1 Samuel 15:11 (NASB95)
11 “I regret that I have made Saul king, for he has turned back from following Me and has not carried out My commands.” And Samuel was distressed and cried out to the Lord all night.
Jonah 3:3-5 (NASB95)
3 So Jonah arose and went to Nineveh according to the word of the Lord. Now Nineveh was an exceedingly great city, a three days’ walk.
4 Then Jonah began to go through the city one day’s walk; and he cried out and said, “Yet forty days and Nineveh will be overthrown.”
5 Then the people of Nineveh believed in God; and they called a fast and put on sackcloth from the greatest to the least of them.
Jonah 3:10 (NASB95)
10 When God saw their deeds, that they turned from their wicked way, then God relented concerning the calamity which He had declared He would bring upon them. And He did not do it.
Here we have a group of texts (Gen. 6:6-8; 1 Sam. 15:11; 2 Sam. 24:16; Joel 2:13-14; Jon. 3:10) which speak of God as being sorry – grieving - repenting. The reference in each case is to an apparent reversal of God's previous treatment of particular men, consequent upon their reaction to that treatment. But there is no suggestion that this reaction was not foreseen, or that it took God by surprise, and was not provided for in his eternal plan. No change in his eternal purpose is implied when He begins to deal with a person in a new way.
Numbers 23:19 (NASB95)
19 “God is not a man, that He should lie, Nor a son of man, that He should repent; Has He said, and will He not do it? Or has He spoken, and will He not make it good?

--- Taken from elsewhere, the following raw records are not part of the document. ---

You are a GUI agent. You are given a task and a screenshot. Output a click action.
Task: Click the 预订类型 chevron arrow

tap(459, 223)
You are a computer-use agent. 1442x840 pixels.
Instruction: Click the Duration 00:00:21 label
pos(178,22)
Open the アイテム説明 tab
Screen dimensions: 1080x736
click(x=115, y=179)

Repenting means revising one's judgment and changing one's plan of action. God never does this; He never needs to, for his purposes – his plans - are made on the basis of complete knowledge and control which extends to all things past, present, and future, so that there can be no sudden emergencies or unlooked-for developments to take him by surprise. "The counsel of the Lord stands for ever, the thoughts of his heart to all generations" (Ps. 33:11). What He does in time, He planned from eternity. And all that He planned in eternity, He carries out in time. And all that He has in his Word committed himself to do, will infallibly be done. Thus we read of the "unchangeable character of his purpose" to bring believers into full enjoyment of their promised inheritance, and of the immutable oath by which He confirmed his counsel to Abraham, the archetypal believer, both for Abraham's own assurance and also for others (Heb. 6:17-19). So it is with all God's announced intentions. They do not change. No part of his eternal plan changes.

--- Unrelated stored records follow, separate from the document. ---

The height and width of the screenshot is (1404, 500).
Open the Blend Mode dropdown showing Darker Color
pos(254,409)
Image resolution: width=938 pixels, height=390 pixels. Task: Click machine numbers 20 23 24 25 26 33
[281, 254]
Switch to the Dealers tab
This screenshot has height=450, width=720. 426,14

God does not change in his person – his perfections – his promises.
When Lloyd C. Douglas, author of The Robe, was a university student, He lived a boarding house. Downstairs on the first floor was an elderly, retired music teacher, who was infirm and unable to leave the apartment. Douglas said that every morning they had a ritual they would go through together. He would come down the steps, open the old man's door, and ask, "Well, what's the good news?" The old man would pick up his tuning fork, tap it on the side of his wheelchair and say, "That's middle C! It was middle C yesterday; it will be middle C tomorrow; it will be middle C a thousand years from now. The tenor upstairs sings flat, the piano across the hall is out of tune, but, my friend, THAT is middle C!" The old man had discovered one thing upon which He could depend, one constant reality in his life, one "still point in a turning world."
In this world that is constantly changing there is one constant – one still point, – one absolute in which there is no change – no shadow - not turning. Christ is our ‘middle C’. In Him all the fullness of Deity dwells in bodily form and in Him you have been made complete. . . .” (Col 2:9).
"But as God is faithful, our word to you is not yes and no. For the Son of God, Christ Jesus, who was preached among you by us—by me and Silvanus and Timothy—was not yes and no, but is yes in Him. For as many as are the promises of God, in Him they are yes; therefore also through Him is our Amen to the glory of God through us."